My sister has just informed me that she is going to move down to my father’s. *pause…*

I took this news very… calmly. I wasn’t really upset at all actually. I sat there, blank expression, and asked why. She said she didn’t like it here; that she didn’t have a brother anymore, it was like she had two moms. She semi-accused my mother of lying about what my father did to her (physical abuse) while they were married, and that all of the abuse started after she left him. The abuse towards us me that is. She never once had a hand raised against her as a child; his anger was always directed at me. Which makes sense I suppose. I was his faggot son who was, and is, very much like his mother.

We sat there calmly, only once raising or voices over a sub topic I do not recall. I maintained my aloofness, without even really trying. I’m not mad at her for choosing him over my mother, I’m really not. The only thing I seemed to be able to feel while we were talking was sorrow and anger, neither of those emotions directed at her. The child in me, the emotions and memories I have of my childhood, came flooding back. I could see the child inside me, crying his eyes out because the sister that had been a like a twin to him for the first eleven years of his life was choosing to live with the man that had caused him so much pain. I saw the child in me, kneeling there inside me mind, sobbing his fool heart out, but I did not shed a tear. I sat there calmly by the fire, while my sister and I discussed our childhoods and how we remembered them.

I told her I still did not love my father. I could not forgive him. She said she understood, but of course she does not. She was only four when my parents separated; she did not understand why. She even said that she did not remember all of the things he had done, and to be honest, neither can I. There were so many things… I can’t even seem to remember half. But still, my sister has done a better job of suppressing her memories than I have, it would seem. She told me she had officially been planning this for two months, and that she had spoken with our old councilor about legally moving in with our dad. Bringing her up only made me want to see the files and documentation of all of the times we talked to her about my father.

She (my sister) has not discussed her decision with my mother yet. I will do my best not to reveal her secret. How did we manage to become such conniving, secretive children? All of her friends know that she’s leaving, and the 9 of you who read this know I blog. We have managed to keep secrets from each other rather splendidly, don’t you think?

I sit here now, trying desperately not to cry, and all that is going through my head right now, is my memories of Sam. Completely random, I know, but that’s the truth. I’m petting him, and looking at him, and realizing how terribly much I will miss him when he dies. I’ve thought about this before, with about the same results, but still I think about it again.

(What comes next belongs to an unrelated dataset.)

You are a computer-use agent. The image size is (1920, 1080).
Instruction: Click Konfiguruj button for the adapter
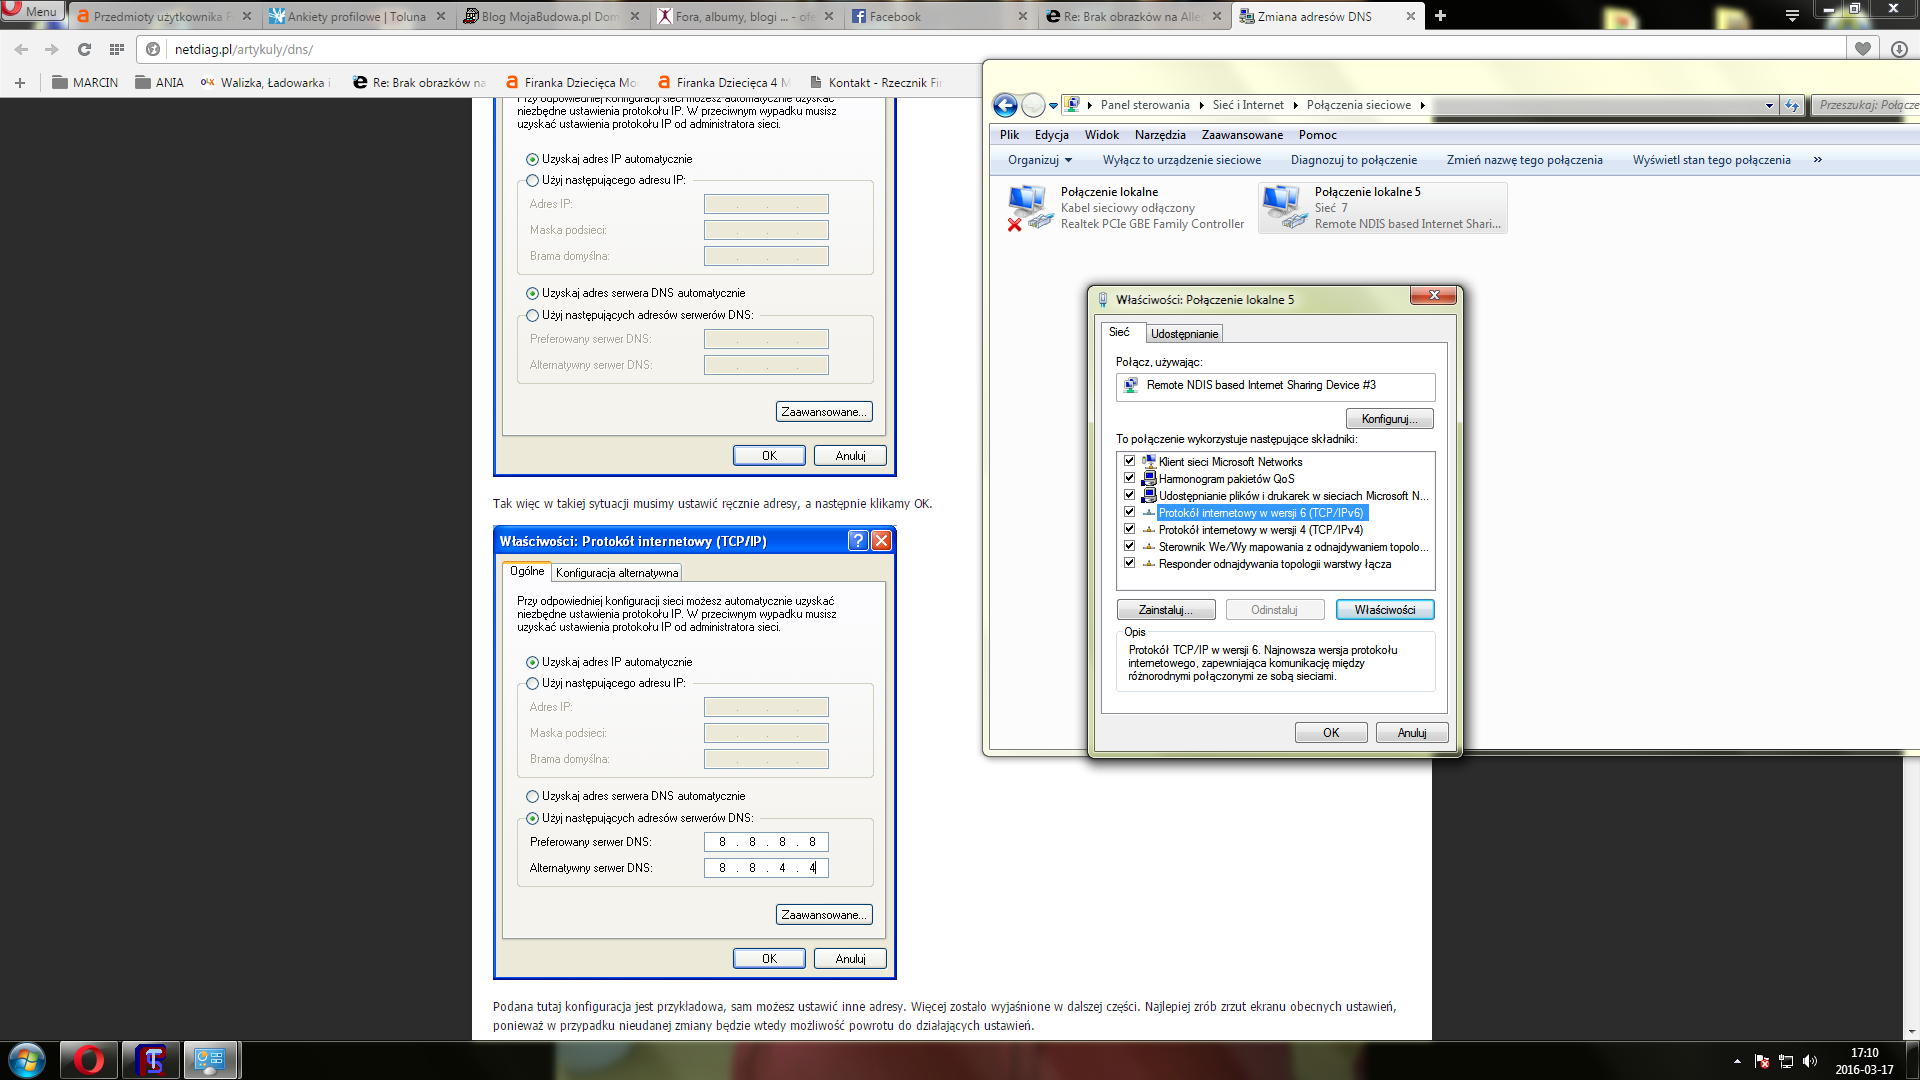click(1388, 419)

He is at least 11 by now, if not older. He is on his last few years of life, although he doesn’t seem quite THAT old. I’m thinking about all of our memories together. About how I would come home from my dad’s, heart broken because of the nights events, and lay down with him. I’m thinking about all the times I’ve shared with him, and how he has seen the majority of my life. And I’m crying. I’m freaking crying right now lol. Ugh I hate crying over things. It makes your throat hurt, and your voice wobble, and your eyes puffy. And everyone for miles knows you were crying just by looking at you. There, tears all gone! Just a few drops on my shirt is all; they’ll dry up in no time.

Back to my sister though; because I seem to have jumped completely off topic. My sister will be leaving sometime at the end of the school year/beginning of summer. She plans to take everything with her, and actually live in the house of our childhood. She always was a sap for that sort of thing. She had this dream for the longest time, that she would get to grow up in that house, but she didn’t. She grew up in three completely different one’s, and all of them my mothers…. I have to say that I have not been mad at her for her decision. I know I’m repeating myself when I say that, but I want to make it clear. I’m genuinely not mad at her. I told her several times that if that was what would make her happy, then she should go. And she should.

I don’t want to keep her here, only to have her hate me for the rest of her life. It’s more healthy that she’s learned to love our father than it is for me to hate him. But still I cannot accept his apology. He only apologized for hitting us. He said that it (his anger/hurt/emotions etc) wasn’t directed at us. It was directed at our mother. And suddenly that makes it ok? Suddenly I’m supposed to love you again because you didn’t mean to hit me and scar me for life? I’m supposed to love you again because you wanted to do all of that to my mother. Well guess what. That excuse doesn’t fucking fly with me buddy. If anything it makes me hate you more. But my sister accepts this as a valid excuse, and forgives him….

I think I’m done with this. Feel free to ask me anything you wish. Sorry for posting such a long depressing thing also, lol. I needed to blog this all out; I’m just sorry I had to bring you all down with me.